Nothing but the lines from the line with "Open the emoji picker next to the message box" through the end of the data is to be copied, and each is to be copied exactly.

**Data to examine:**
• • • •

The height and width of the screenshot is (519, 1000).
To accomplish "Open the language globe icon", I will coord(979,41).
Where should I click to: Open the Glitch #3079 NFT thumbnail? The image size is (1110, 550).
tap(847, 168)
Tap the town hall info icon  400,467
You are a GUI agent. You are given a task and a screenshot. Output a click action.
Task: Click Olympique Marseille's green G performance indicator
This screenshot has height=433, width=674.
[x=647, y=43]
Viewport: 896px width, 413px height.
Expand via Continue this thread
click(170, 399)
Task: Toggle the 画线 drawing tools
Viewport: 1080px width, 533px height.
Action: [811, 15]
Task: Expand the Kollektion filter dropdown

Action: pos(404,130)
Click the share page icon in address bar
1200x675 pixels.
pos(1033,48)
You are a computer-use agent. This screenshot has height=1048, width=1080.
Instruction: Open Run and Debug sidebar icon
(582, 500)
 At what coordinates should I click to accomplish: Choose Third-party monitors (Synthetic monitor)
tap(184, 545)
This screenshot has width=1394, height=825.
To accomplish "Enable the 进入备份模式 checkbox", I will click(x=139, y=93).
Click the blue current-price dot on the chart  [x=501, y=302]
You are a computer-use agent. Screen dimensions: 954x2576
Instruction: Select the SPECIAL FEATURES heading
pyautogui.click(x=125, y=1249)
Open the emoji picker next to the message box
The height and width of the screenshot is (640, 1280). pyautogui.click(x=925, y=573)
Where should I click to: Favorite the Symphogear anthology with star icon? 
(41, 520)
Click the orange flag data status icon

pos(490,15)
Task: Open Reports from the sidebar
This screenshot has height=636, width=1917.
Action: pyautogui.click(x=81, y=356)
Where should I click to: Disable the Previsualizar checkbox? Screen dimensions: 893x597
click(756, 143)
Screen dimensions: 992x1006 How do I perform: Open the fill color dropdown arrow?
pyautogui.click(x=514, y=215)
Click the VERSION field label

• • • •

**Output for this task:**
Open the emoji picker next to the message box
The height and width of the screenshot is (640, 1280). pyautogui.click(x=925, y=573)
Where should I click to: Favorite the Symphogear anthology with star icon? 
(41, 520)
Click the orange flag data status icon

pos(490,15)
Task: Open Reports from the sidebar
This screenshot has height=636, width=1917.
Action: pyautogui.click(x=81, y=356)
Where should I click to: Disable the Previsualizar checkbox? Screen dimensions: 893x597
click(756, 143)
Screen dimensions: 992x1006 How do I perform: Open the fill color dropdown arrow?
pyautogui.click(x=514, y=215)
Click the VERSION field label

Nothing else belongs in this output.